* 节选文字:
***
殷璠《河岳英灵集》在序里谈到风格。“夫文有神来、气来、情来,有雅体、野体、鄙体、俗体。编纪者能审鉴诸体,委详所来,方可定其优劣,论其取舍。”这里将风格之原因归结到神、气、情等个性因素。评常建诗“其旨远,其兴僻,佳句辙来,唯论意表。至如‘松际露微月,清光犹为君。’又‘山光悦鸟性,潭影空人心’,此例十数句,并可称警策。”主张风格悠远;评李白“常林栖十数载,故其为文章率皆纵逸。至于《蜀道难》等篇,可谓奇之又奇,然自骚人以来,鲜有此体调也。”提倡风格奇崛;称王维“维诗词秀,调雅,意新,理惬。在泉为珠,着璧成绘。一句一字皆出常境”,主张“雅”与“秀”;评刘昚虚“昚虚诗情幽,兴远,思苦,语奇,忽有所得,便惊众听。顷东南高唱者数人,然声律宛态无出其右,唯气骨不逮诸公”,主张风格的悠远与风骨刚健。评李颀“颀诗发调既清,修辞亦秀,杂歌咸善,玄理最长”,主张风格清秀。刚健、清秀、悠远、奇崛、雅致,这些风格在于强调作家的情感品位和作品的独特性,但是也摆脱了刘勰八体风格论中的宗经和复古内涵,而重视个人在天地自然间的审美。周振甫先生“从殷璠的诗论看,讲风格,他有取于陈子昂的‘汉魏风骨’说,但他不取陈子昂的兴寄说,即不强调思想性。又提出兴象,即有取于《诗格》的境界说。又注意雅调、逸架、词秀、语奇、情幽、兴远,总的看来,注重艺术性,这是当时论风格和辞格的特点。”此论是精当的,如同大多数的风格论一样(杜甫主张清词丽句,也主张才力,刚健与清新同尚。)殷璠的风格论中讨论的是艺术格调,这些风格取向明显地受到魏晋以来风格论影响,但更加注重作家自由情感的发挥,作家的创作个性得到空前的肯定和鼓励,体现了唐代诗歌极强的创新性。

唐人的个性及个性风格更多地表现在他们强烈鲜明的情感色彩和纵横驰骋精思妙想。陈子昂《与东方左史虬修竹篇序》中提倡“骨气端翔,音情顿挫,光英朗练,有金石声。”陈子昂本身在创作上也是如此,正如卢藏用所说:“感激顿挫,微显阐幽,庶几见变化之朕,以接乎天人之际者,则《感遇》之篇存焉。”(《右拾遗陈子昂文集序》)在天地古今之间感兴述怀,伸张一代英气,正是陈子昂倡导复古的实质目的之一。李白《古风》其一所谓:“自从建安来,绮丽不足珍。圣代复元古,垂衣贵清真”,《古风》其三十五所运:“一曲斐然子,雕虫丧天真”,都是在倡导王风大雅的旗帜下,反对靡丽文风,呼唤淳朴、自然、任真的天性。李白诗歌中以真实的天性结合远大的政治抱负和政治理想进行着对自由奔放、高古奥逸的人格的追求,形成了超然欲仙的个性风格。杜甫赞赏元道州云:“道州忧黎庶,词气浩纵横”,此种浩大的风格发源于诗人对人民的热爱和对时政的关怀,这不能不说是诗人最为宝贵的精神品格,也正是这种风格渗透在作品中,形成了作品风格。韩愈《荐士》称赞孟郊:“有穷者孟郊,受材实雄骜。冥观洞古今,象外逐幽好。横空盘硬语,妥帖力排奡”,肯定他穷搜大化,冥察幽明的审美方式,以及敢于新创瑰丽辞藻、生发醒目意象的奇崛风格。总之,唐代在整体风格上崇尚作者个性,正因为如此,唐诗中流荡着奇逸险劲的风格,李白之飘逸瑰丽,杜甫的沉雄刚健,韩愈的雄奇险怪、李商隐的迷离富艳,李贺的陆离怪诞,等等。
***
* 所给材料:
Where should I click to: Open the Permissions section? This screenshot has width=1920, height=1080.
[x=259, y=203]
***
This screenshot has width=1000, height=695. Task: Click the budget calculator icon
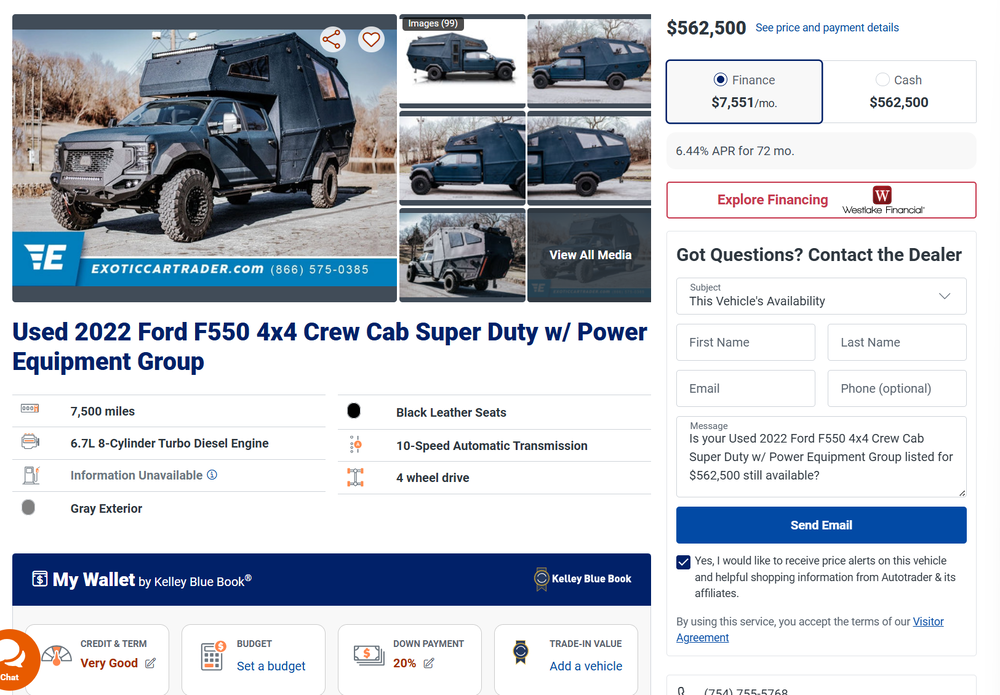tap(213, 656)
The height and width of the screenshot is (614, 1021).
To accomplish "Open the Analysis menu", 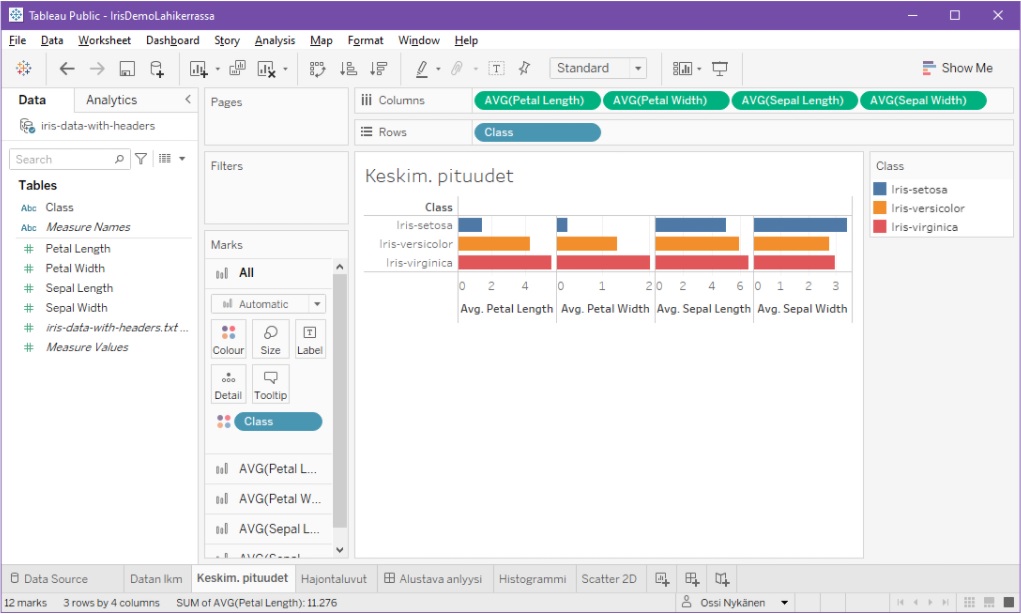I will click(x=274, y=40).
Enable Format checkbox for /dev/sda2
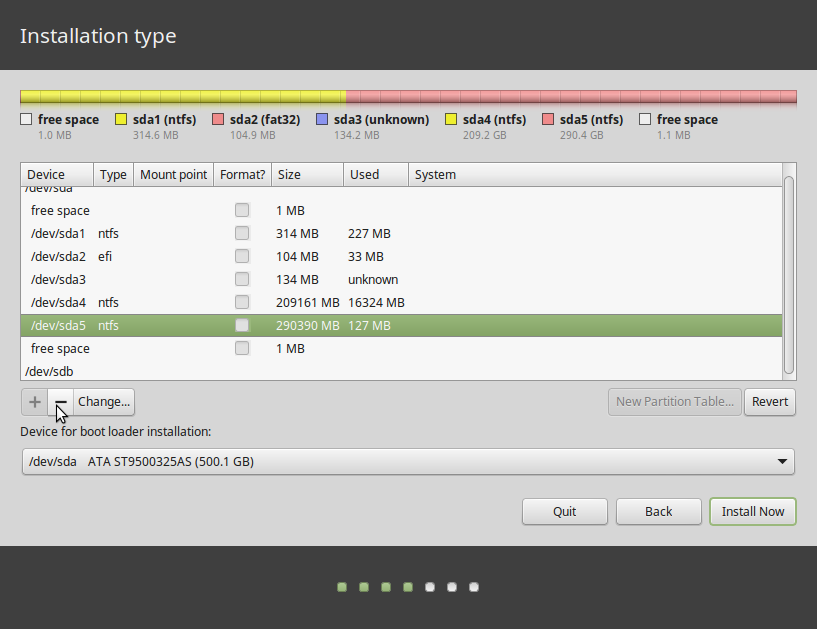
***
根据节选文字回答:
1. 殷璠评常建诗时,举出了哪两句诗作为例子?
2. 杜甫用哪两句诗赞赏元道州?
3. 韩愈在哪篇作品中称赞孟郊?

* 参考答案:
1. “松际露微月,清光犹为君”和“山光悦鸟性,潭影空人心”。
2. “道州忧黎庶,词气浩纵横”。
3. 《荐士》。